御釜屋の場合、インターネットや電話で問い合わせがあると、商品カタログを相手先に送付し、注文を受ける。在庫品がない場合は30日くらいの猶予をいただく。原則前金の予約注文で、納入は半年~1年先となることもある。鉄瓶の価格は顧客の要望に合わせて作るため幅があり、銑鉄製と砂鉄製(より高額)でも違う。銑鉄製鉄瓶の場合、5万円台~30万円台までさまざま。鉄瓶や釜のほか、急須や鍋類、花瓶、灰皿なども制作する。

工房には鉄瓶の鉄型が並ぶ

日本の伝統産業への関心が海外でも高まっているためか、御釜屋にはフランスなどからもメールが届くことがある。しかし、英語以外の言語での問い合わせに対応できる態勢がないため、「海外からの問い合わせにはとても苦労する」と語る。これらにどう対応していくかも、課題の一つである。

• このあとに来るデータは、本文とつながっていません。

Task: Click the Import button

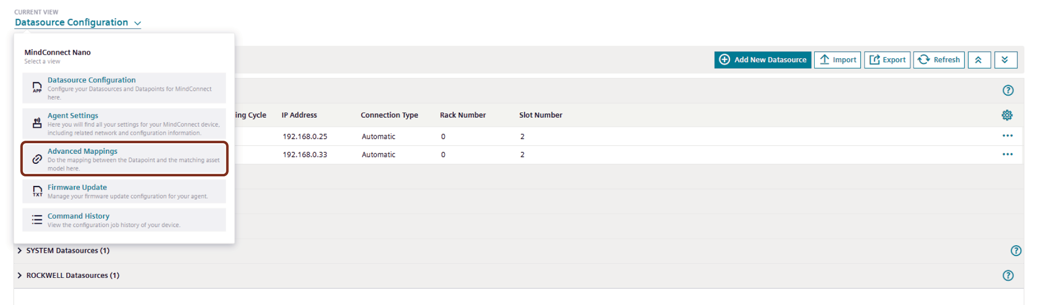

「国内でも20歳代以上の若い世代で南部鉄瓶に関心を持つ人が増えているのはうれしい」と、仁左衛門氏は目を細める。「1999年に御釜屋のホームページを立ち上げたのですが、そのころ、これを見た若い夫婦が新潟県からわざわざ盛岡までやって来て、うちの鉄瓶を買っていったのです。何かの記念だったのでしょうか」

岩手県を代表する産業は「南部鉄器」

自宅に置かれた作品

47都道府県でそれぞれの自治体を代表する産業は何か。そんな全国レベルの調査が以前あった。岩手県でも県内にあるいろいろな地場産業の中で、「岩手県を代表する産業」を選んだ結果、南部鉄器に落ち着いたという。仁左衛門氏は「県内の工業生産額の順位で見れば、南部鉄瓶の生産額などはずっと下のほうなのに、県を代表する産業となるとやはり南部鉄器になるのでしょうか」と苦笑いする。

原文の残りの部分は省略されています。